GIVEN ENTRIES:
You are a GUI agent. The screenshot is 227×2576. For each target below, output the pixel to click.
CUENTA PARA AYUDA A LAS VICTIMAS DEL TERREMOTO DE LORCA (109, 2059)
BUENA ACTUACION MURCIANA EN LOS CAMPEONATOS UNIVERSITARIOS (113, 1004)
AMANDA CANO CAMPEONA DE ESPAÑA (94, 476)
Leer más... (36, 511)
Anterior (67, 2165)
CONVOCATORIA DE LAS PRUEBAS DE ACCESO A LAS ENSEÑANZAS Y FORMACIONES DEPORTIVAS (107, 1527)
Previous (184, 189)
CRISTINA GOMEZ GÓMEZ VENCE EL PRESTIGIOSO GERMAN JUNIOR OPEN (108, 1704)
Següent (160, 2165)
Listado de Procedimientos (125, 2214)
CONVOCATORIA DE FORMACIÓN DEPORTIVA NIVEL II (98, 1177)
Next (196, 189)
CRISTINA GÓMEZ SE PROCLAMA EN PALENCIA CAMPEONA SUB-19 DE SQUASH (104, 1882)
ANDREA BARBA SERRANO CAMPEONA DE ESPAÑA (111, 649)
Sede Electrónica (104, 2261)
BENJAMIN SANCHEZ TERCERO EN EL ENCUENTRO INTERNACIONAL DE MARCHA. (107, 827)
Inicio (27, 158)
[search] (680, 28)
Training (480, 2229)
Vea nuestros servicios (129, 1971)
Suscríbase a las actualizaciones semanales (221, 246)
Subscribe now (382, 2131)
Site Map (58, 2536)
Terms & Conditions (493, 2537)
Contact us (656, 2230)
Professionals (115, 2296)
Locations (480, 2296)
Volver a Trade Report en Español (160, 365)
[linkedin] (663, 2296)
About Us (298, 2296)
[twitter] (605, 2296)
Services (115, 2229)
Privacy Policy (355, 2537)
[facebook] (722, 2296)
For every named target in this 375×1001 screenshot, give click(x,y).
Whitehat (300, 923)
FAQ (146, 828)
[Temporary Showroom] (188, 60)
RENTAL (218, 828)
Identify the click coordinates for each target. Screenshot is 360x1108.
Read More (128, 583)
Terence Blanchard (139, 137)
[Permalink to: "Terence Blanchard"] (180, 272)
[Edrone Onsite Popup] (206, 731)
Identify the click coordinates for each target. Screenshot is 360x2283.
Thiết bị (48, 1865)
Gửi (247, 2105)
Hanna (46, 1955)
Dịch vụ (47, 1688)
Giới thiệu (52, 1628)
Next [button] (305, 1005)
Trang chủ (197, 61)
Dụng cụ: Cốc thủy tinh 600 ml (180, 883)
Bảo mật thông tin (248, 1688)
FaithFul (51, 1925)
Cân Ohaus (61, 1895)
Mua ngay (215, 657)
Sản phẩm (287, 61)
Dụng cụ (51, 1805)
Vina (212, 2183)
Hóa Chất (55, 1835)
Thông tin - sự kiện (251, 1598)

PROBLEM DETAILS:
Reply with one number, the count of lines in the preceding listing that hold the string "Identify".

RESPONSE TO THE TASK:
2